それにしても無理して使っていたせいか、側面に無数のヒビが入っています。




↑スタッフは「米式」バルブであることを確認して、空気入れの口金を「米式」用
に交換していました。ところが上手く固定できず、悪戦苦闘していたのでした。




↑キャスターを整備する際、普通の状態で診てはいけません。
まずはきちんと起こします。そうすると原因がわかりやすくなります。
【ここでワンポイント(b^ー゜) 】
整備はなるべく楽な姿勢で、全体を確認しやすいポジションでやりましょう。





↑原因はキャスターのアーム(?)に干渉して固定ができないということでした。




↑ならば・・・と、キャスターそのものを外します。
【ここでワンポイント(b^ー゜) 】
整備の支障になるものはなるべく外してやりましょう。「急がば回れ」です。





↑今度はバッチリ、シッカリと口金がはまりました。簡単に空気を入れられます。
【ここでワンポイント(b^ー゜) 】
空気が入ったあとは、空気の口金の角を立てて「パッ!!」と外さないと、
直ぐに抜けてしまいます。タイミングよく外せるように練習しましょう。





↑見辛いですが、36PSIと書いてあります。・・・と、いうことは・・・え〜と・・・
「1Kg/cm2=14.2psi」として計算すると、36PSI=約2.54Kg/cm2
おおよそ、約2.5Kg/cm2ってことですね。

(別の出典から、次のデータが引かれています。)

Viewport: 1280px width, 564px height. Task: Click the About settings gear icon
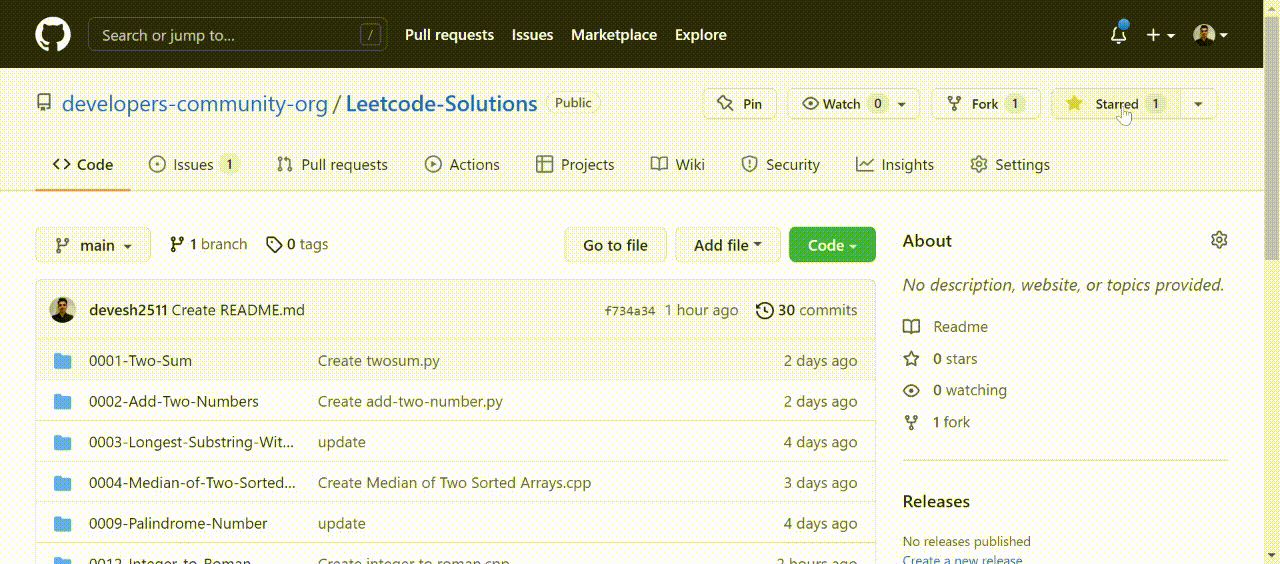(1218, 240)
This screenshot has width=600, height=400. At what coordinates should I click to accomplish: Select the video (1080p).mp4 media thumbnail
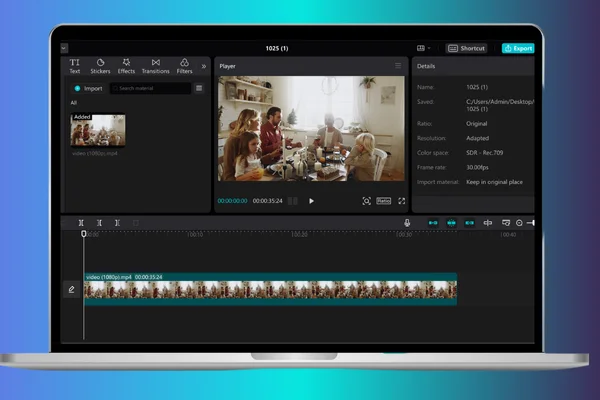98,130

自家用車のタイヤと同じくらい。
まぁ、一般の車椅子大車輪と同じ程度と思ってよいかと思います。
あまりパンパンに入れすぎても、ショックをひろうだけでエアである意味がない
でしょうから・・・。



【おまけ】

 バルブの位置修正(ヘソ曲がり修正)



↑今回バルブがなぜか反対に向いていましたので、それを修正します。
まずは、バルブ口の中心にある出っ張りを押さえて、空気を全部抜きます。
その後、指先で戻せば簡単に正常な位置に戻ってくれます。




↑このように素直な位置にきちっと収まりました。これで空気も入れやすくなります。


空気キャスターの空気容量はかなり少ないので、気づいた時には抜けていることが
多いようです。そのため、頻繁にチェックして補充する必要があります。
もし、施設内で使う目的の車椅子ならソリッド(空気不要)のキャスターに変えたほうが
良いかと思います。





                             (介護型リハビリシステム研究所)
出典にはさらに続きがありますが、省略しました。